THE PROBLEM:
The expected result is an exact restatement of the data, free of pictures.

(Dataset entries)
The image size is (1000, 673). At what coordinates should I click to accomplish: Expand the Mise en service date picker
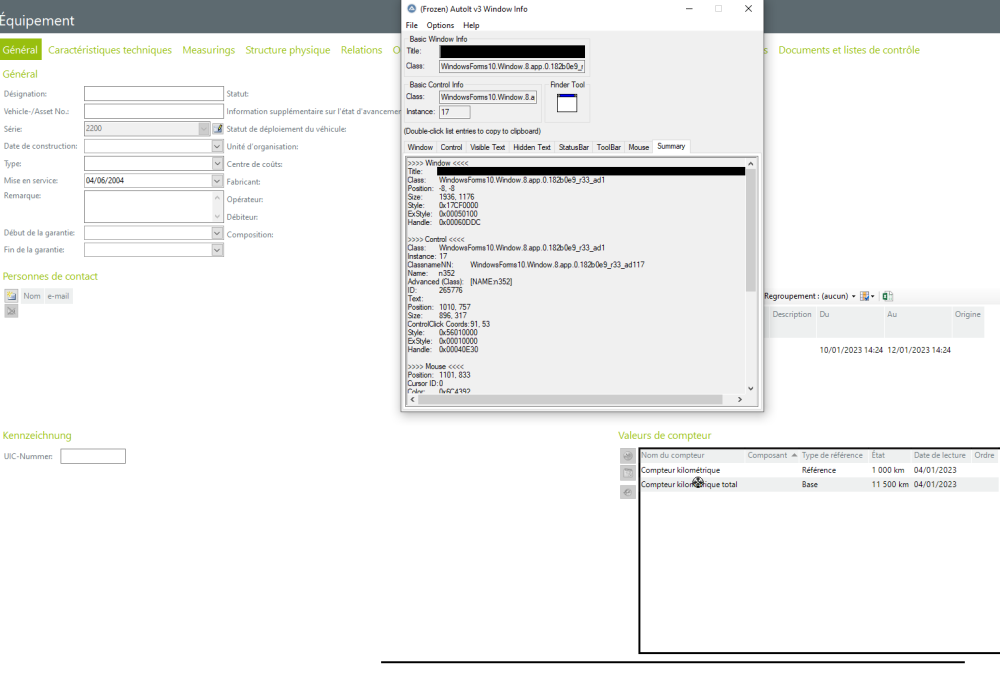click(x=217, y=181)

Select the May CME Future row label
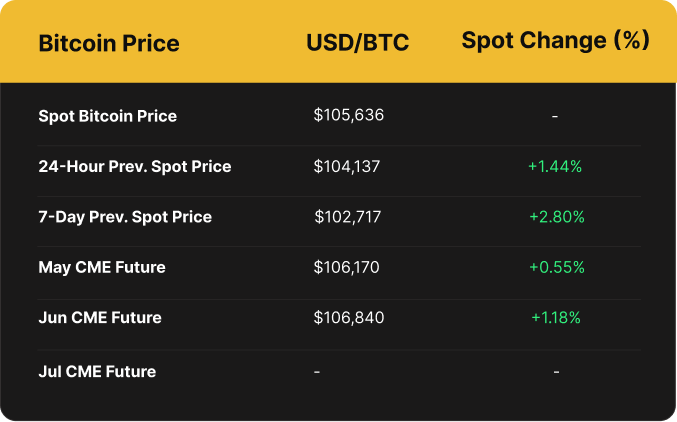click(102, 267)
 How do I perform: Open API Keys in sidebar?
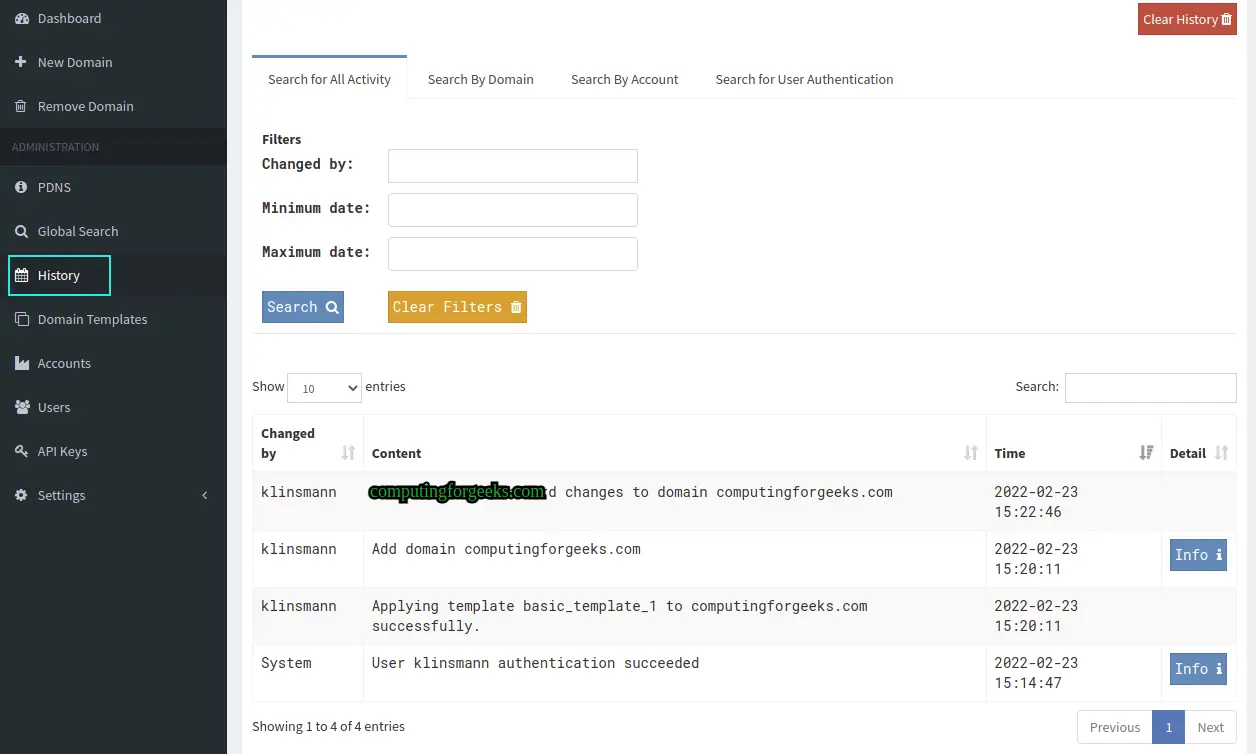click(62, 451)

SOLUTION TO THE EXERCISE:
The image size is (1000, 673). At what coordinates should I click to accomplish: Expand the Mise en service date picker
click(x=217, y=181)

Select the May CME Future row label
click(102, 267)
 How do I perform: Open API Keys in sidebar?
click(62, 451)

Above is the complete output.